The calibration graph illustrates high accuracy at 1, 3, and 5-year intervals, showing strong concordance between estimated and observed OS values (Supplementary Figures 12C–E). The practical utility of the Hs prediction model was evaluated through Decision Curve Analysis (DCA) for one year (Supplementary Figure 12F), three years (Supplementary Figure 12G), and five years (Supplementary Figure 12H). The analysis indicates that the 5-year model offers greater clinical value than the 3-year model, with the 1-year model demonstrating the highest practicality.

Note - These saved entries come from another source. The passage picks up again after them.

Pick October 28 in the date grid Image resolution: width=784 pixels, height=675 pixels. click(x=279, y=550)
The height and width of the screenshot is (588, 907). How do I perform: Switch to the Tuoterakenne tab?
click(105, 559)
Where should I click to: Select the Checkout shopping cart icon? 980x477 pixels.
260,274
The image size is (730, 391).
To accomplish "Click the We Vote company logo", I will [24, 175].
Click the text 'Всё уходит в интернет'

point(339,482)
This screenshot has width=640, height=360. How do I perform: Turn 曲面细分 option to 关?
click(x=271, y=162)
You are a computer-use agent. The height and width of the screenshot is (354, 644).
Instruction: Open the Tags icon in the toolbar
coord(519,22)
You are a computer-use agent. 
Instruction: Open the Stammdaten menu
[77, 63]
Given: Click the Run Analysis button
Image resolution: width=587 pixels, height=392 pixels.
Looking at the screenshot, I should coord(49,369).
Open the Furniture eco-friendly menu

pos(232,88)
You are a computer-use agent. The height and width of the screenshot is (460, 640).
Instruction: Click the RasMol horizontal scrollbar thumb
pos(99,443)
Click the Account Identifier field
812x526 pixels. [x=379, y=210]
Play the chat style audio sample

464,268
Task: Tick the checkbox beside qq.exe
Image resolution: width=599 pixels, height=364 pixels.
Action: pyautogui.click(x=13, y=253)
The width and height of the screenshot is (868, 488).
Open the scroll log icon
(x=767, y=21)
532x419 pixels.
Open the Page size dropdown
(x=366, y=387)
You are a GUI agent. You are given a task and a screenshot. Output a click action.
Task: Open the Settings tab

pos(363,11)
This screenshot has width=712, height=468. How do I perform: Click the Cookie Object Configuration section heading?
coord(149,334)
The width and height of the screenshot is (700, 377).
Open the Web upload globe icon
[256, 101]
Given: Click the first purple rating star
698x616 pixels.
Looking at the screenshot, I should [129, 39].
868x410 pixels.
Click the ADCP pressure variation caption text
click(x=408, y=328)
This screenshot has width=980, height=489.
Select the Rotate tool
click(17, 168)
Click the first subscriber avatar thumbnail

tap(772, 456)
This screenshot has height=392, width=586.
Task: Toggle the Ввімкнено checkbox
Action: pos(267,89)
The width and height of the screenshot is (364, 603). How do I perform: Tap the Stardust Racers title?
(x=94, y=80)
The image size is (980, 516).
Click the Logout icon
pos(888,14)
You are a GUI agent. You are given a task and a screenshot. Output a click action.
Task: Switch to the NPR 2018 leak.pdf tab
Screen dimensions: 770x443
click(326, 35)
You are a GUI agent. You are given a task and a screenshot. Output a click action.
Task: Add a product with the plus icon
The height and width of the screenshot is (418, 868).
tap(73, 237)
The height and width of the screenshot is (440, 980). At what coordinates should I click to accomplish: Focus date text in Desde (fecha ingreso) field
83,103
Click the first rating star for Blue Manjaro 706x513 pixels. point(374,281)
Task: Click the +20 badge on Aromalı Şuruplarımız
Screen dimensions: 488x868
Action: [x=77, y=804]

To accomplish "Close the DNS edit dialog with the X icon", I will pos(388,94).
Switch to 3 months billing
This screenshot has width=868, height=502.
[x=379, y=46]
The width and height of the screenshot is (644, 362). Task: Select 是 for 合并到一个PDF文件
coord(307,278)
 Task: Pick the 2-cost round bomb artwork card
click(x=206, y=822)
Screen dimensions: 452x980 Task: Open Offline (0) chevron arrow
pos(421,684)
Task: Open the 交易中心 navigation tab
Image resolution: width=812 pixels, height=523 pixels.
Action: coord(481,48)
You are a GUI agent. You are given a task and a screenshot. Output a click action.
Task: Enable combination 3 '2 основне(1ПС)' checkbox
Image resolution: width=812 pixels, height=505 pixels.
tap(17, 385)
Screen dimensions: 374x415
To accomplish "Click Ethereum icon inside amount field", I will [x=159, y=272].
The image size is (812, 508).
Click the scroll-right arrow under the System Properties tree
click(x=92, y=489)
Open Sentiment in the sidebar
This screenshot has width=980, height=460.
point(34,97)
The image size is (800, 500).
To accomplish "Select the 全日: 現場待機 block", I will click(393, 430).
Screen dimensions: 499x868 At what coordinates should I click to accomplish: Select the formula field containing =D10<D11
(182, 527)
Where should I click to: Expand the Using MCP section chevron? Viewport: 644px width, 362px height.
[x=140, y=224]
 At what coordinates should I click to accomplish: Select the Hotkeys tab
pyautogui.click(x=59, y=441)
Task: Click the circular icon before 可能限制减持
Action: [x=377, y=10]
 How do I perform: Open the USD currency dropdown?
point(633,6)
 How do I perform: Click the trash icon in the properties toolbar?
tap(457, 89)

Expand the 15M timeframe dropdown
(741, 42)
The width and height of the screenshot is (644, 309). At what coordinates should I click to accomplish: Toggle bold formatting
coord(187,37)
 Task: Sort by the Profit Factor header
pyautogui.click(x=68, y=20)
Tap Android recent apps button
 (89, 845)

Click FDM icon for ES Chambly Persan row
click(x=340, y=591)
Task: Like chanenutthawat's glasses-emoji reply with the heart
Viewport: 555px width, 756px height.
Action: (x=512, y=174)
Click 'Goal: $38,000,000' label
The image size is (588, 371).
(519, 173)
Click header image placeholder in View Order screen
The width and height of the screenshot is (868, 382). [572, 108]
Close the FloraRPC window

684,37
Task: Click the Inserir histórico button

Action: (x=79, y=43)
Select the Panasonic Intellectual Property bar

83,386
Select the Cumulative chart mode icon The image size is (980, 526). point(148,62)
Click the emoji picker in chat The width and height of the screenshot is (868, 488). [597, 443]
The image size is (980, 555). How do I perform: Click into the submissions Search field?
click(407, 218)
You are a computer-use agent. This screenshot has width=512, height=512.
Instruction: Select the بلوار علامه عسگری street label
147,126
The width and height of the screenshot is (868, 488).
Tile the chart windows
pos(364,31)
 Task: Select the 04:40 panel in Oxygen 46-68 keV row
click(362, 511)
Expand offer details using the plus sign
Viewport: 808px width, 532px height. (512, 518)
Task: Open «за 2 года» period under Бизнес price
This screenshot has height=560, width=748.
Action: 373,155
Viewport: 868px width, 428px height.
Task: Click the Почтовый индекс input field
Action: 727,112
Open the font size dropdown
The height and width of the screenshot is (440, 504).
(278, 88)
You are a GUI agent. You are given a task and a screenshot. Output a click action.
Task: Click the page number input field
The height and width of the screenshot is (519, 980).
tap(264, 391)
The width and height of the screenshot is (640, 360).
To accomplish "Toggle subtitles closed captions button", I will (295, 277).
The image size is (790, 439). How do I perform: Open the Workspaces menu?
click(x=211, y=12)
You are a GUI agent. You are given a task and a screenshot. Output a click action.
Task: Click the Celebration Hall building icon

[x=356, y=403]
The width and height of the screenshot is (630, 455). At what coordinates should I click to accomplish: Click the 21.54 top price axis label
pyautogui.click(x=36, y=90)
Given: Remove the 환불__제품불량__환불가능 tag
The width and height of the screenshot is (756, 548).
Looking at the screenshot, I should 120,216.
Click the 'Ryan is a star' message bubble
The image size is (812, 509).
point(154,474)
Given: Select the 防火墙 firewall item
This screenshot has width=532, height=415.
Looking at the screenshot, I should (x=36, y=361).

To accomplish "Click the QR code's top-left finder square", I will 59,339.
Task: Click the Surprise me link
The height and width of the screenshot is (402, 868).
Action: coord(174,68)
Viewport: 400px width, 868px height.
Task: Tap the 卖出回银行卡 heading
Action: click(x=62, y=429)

3.18 Enrichment analysis using the Hs model for GSEA

We performed a GSEA enrichment analysis on the TCGA-BRCA dataset to assess gene expression impacts on breast cancer across high and low Hs score groups (Figure 8A). This analysis revealed significant associations with various biological pathways, including Cornified Envelope formation (Figure 8B), Keratinization (Figure 8C), Fcgr Activation (Figure 8D), and Fatty Acid Metabolism (Figure 8F), among others (Table 6).

3.18 Somatic mutation analysis

This section examines genetic alterations, focusing on single nucleotide polymorphisms (SNPs) in the TCGA-BRCA dataset. Using R and map tools, mutation analysis identified nine primary types of somatic alterations, with missense mutations being the most common (Supplementary Figure S10). SNPs, particularly C to-T transitions, were predominant (Figures 10A, C). PIK3CA had the highest mutation rate in the high HR score group (38%), while TP53 accounted for 51% of mutations in the low HR score group (Figures 10B, D).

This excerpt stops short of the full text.